REQUEST:
Rewrite the stretch of rows from the line containing "Image resolution: width=1182" through the line containing "click(993, 146)" as a Markdown table with columns No and Line, skipping blank lines. Leave the pictures out of the table.

INFORMATION SHOWN:
********************

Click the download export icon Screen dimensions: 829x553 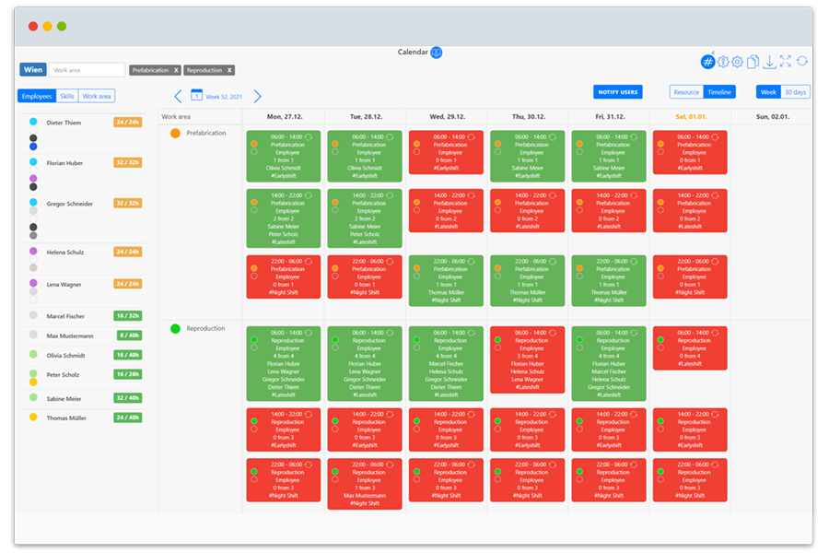click(769, 62)
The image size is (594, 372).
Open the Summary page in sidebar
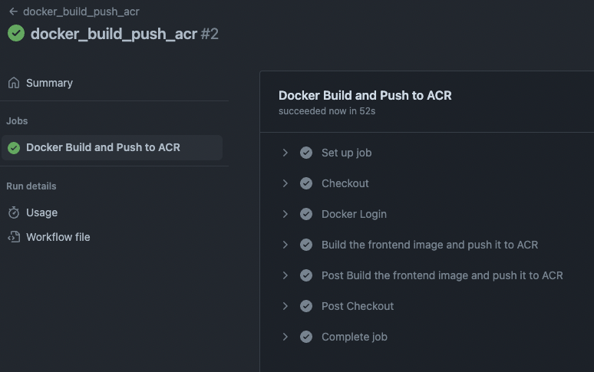pos(49,83)
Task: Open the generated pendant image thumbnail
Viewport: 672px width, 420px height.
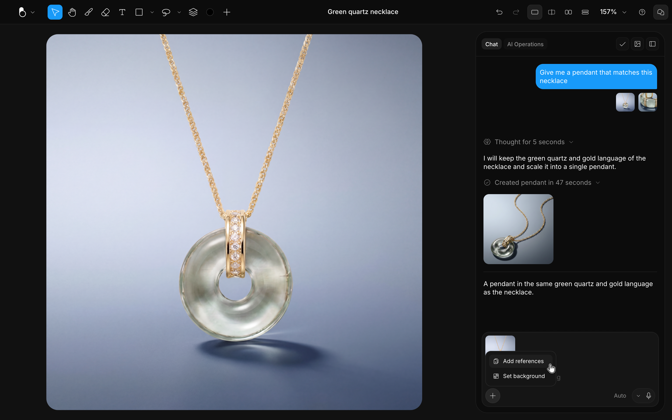Action: coord(518,229)
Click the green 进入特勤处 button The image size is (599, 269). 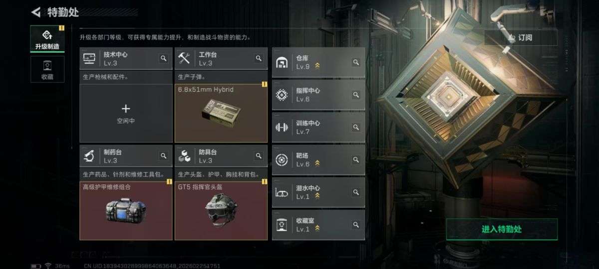tap(502, 229)
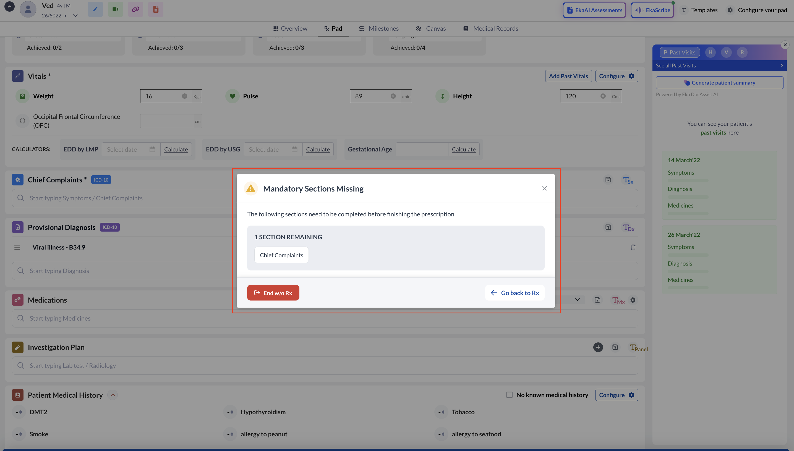Expand See all Past Visits arrow

(x=781, y=66)
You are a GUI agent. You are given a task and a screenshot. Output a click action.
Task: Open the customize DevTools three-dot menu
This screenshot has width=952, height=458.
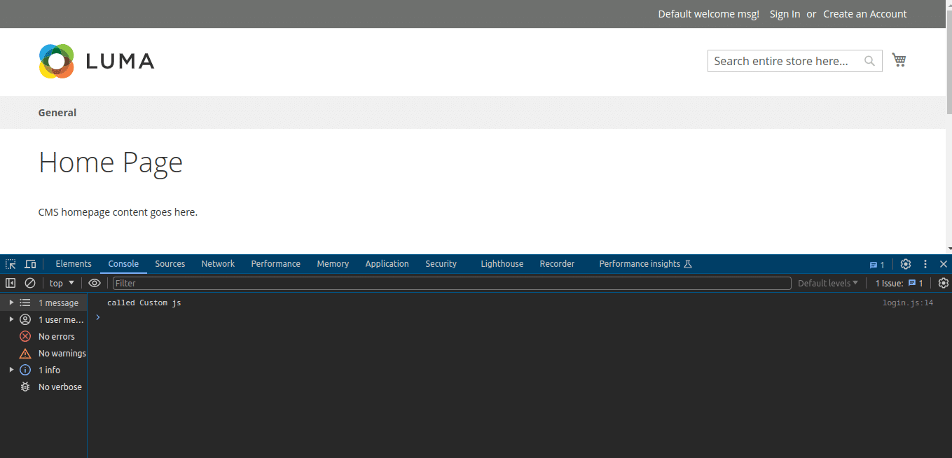click(x=925, y=264)
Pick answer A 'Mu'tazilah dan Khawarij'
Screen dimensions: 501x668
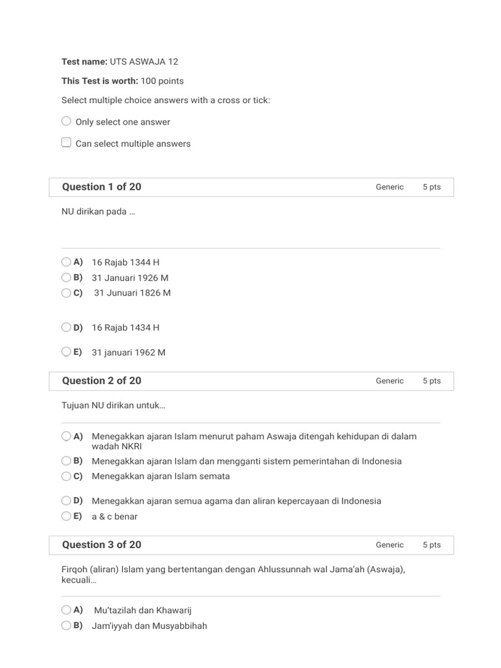click(x=66, y=610)
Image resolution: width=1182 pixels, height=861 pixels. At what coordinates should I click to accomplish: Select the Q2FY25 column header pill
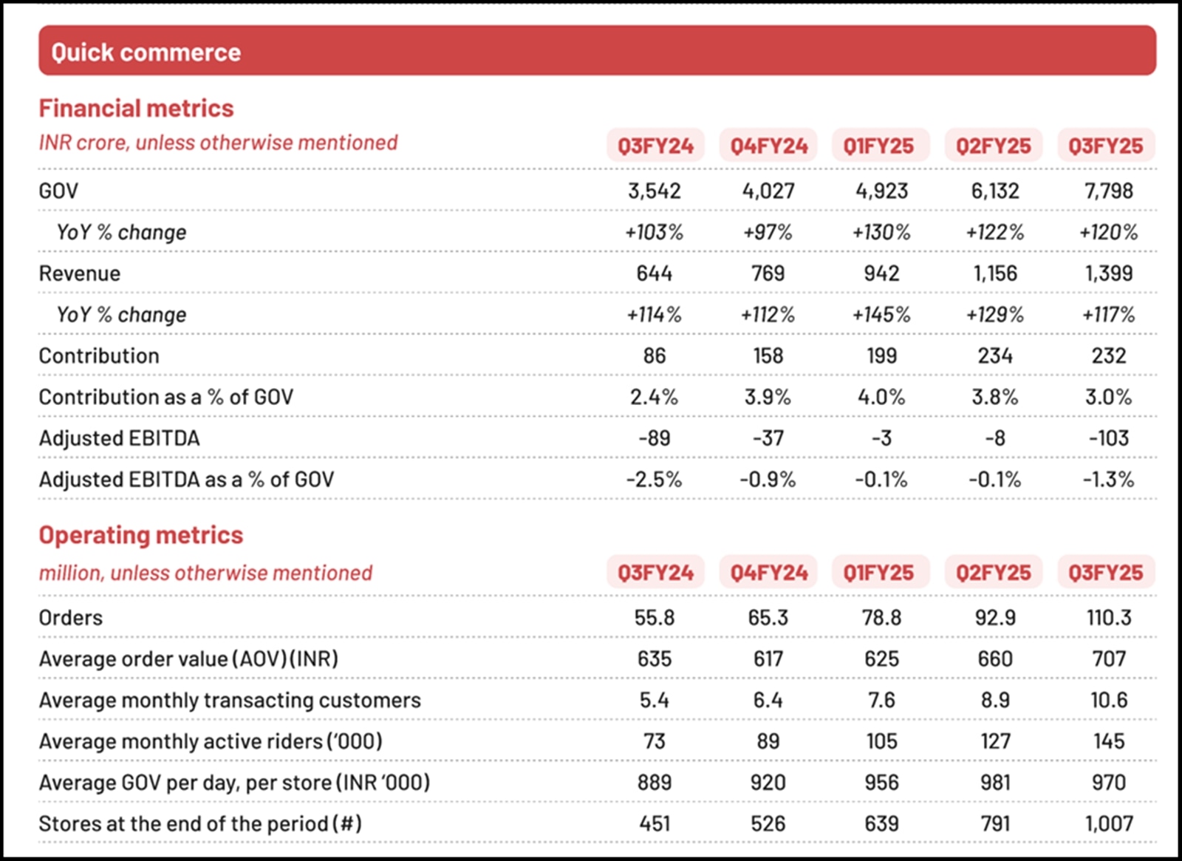click(993, 146)
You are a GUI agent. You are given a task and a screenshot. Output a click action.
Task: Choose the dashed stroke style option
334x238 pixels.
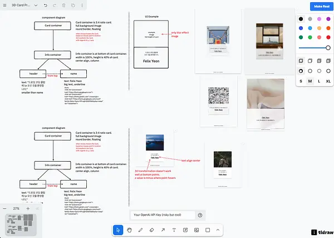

********************

WORKED SOLUTION:
| No | Line |
|---|---|
| 1 | Image resolution: width=1182 pixels, height=861 pixels. At what coordinates should I click to accomplish: Select the Q2FY25 column header pill |
| 2 | click(993, 146) |